Texte fourni
'''

Où en est la filière de recyclage de la gaine jetable en France ?

M. Bernard Le Moine, Délégué général du Comité français des Plastiques en Agriculture
est interviewé par Fleur Martin

« Je vous ai interviewé en 2019, au moment où la filière de recyclage des gaines jetables démarrait en France. J’aimerai faire un point avec vous sur l’évolution de la filière ».

 

1. L’organisation de la filière est-elle toujours la même ?

Oui, on ne change pas une équipe qui gagne : les fabricants facturent les écocontributions qui financent les opérations de collecte organisées par Adivalor. 

Les fabricants qui adhérent à la filière doivent afficher et facturer, en sus du prix du produit, le montant de l’éco-contribution par produit qui sera payée par l’agriculteur pour financer la filière. Ainsi, les fabricants assurent l’élimination, la récupération et le recyclage du produit, mais ils ne peuvent pas le faire tout seuls. Si le CPA gère les aspects financiers de la collecte, Adivalor en assure les aspects opérationnels (collecte, transport, pré-traitement et traitement) dans chaque département.

 

2. Est-ce que tous les fabricants de gaine ont adhéré à la filière ?

On peut dire que 98 % des fabricants ont adhéré à la filière. Ils s’y sont tous mis.

'''

Travail demandé
a: D’après l’entretien sur le recyclage de la gaine jetable, quel organisme prend en charge les aspects opérationnels de la collecte dans chaque département ?
b: Indiquez si chacune des affirmations suivantes est conforme à l’entretien sur le recyclage de la gaine jetable, en citant les mots qui permettent de trancher : (i) l’organisation de la filière est restée la même ; (ii) l’éco-contribution est payée par l’agriculteur ; (iii) les fabricants assurent seuls l’élimination, la récupération et le recyclage du produit.
La liste qui suit est un document distinct, sans rapport avec l’entretien.

Extrait de données
'''

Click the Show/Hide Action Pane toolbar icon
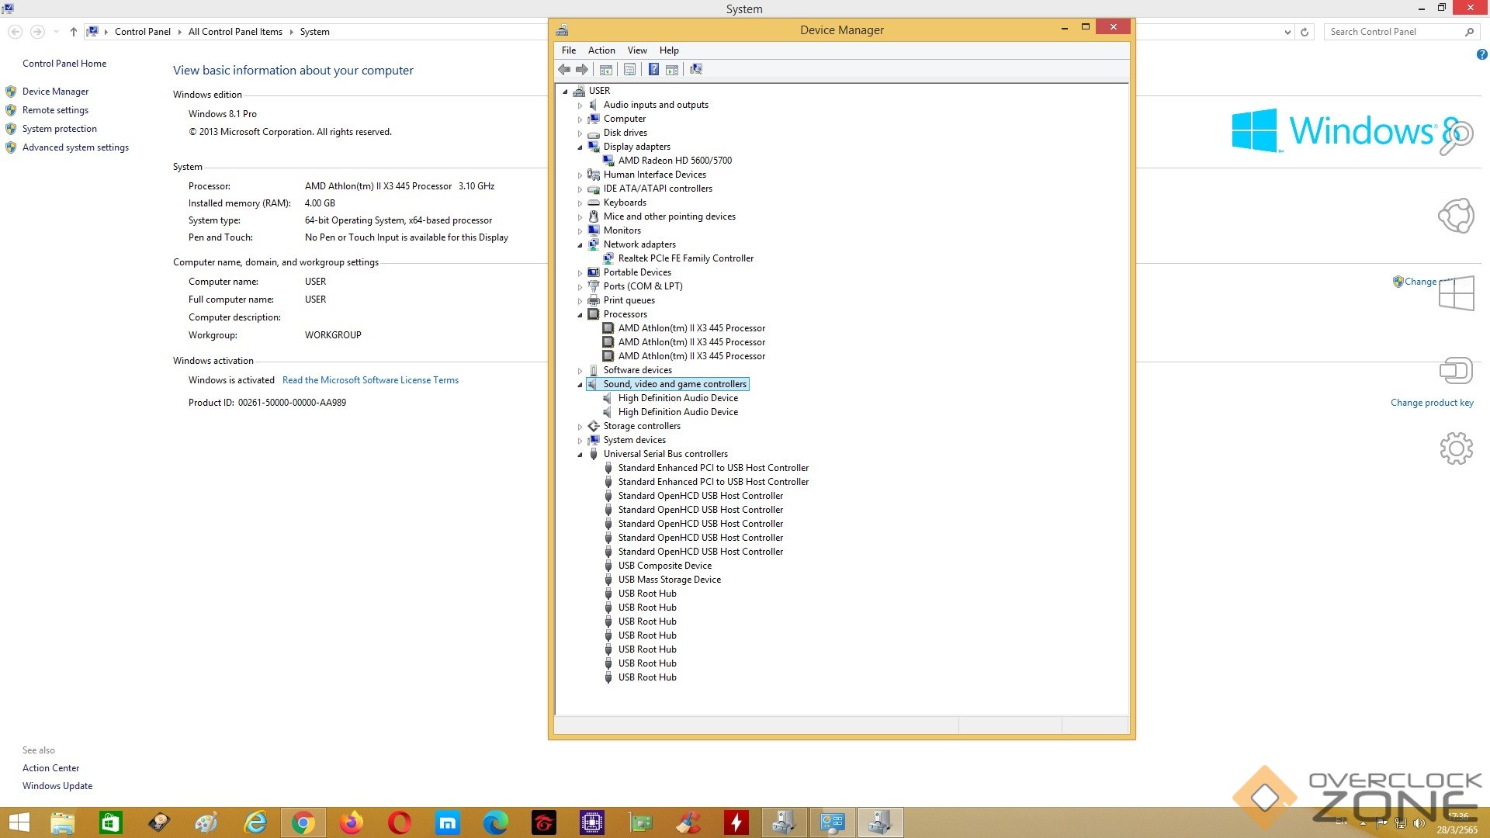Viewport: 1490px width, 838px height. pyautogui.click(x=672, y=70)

'''
'''

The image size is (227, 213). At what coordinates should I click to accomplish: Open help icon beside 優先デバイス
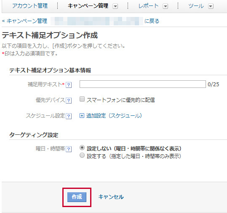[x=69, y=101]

'''

Réponses par exercice
a: Adivalor assure les aspects opérationnels de la collecte (collecte, transport, pré-traitement et traitement) dans chaque département.

b:
(i) Oui : « Oui, on ne change pas une équipe qui gagne ».
(ii) Oui : « le montant de l’éco-contribution par produit qui sera payée par l’agriculteur ».
(iii) Non : « mais ils ne peuvent pas le faire tout seuls ».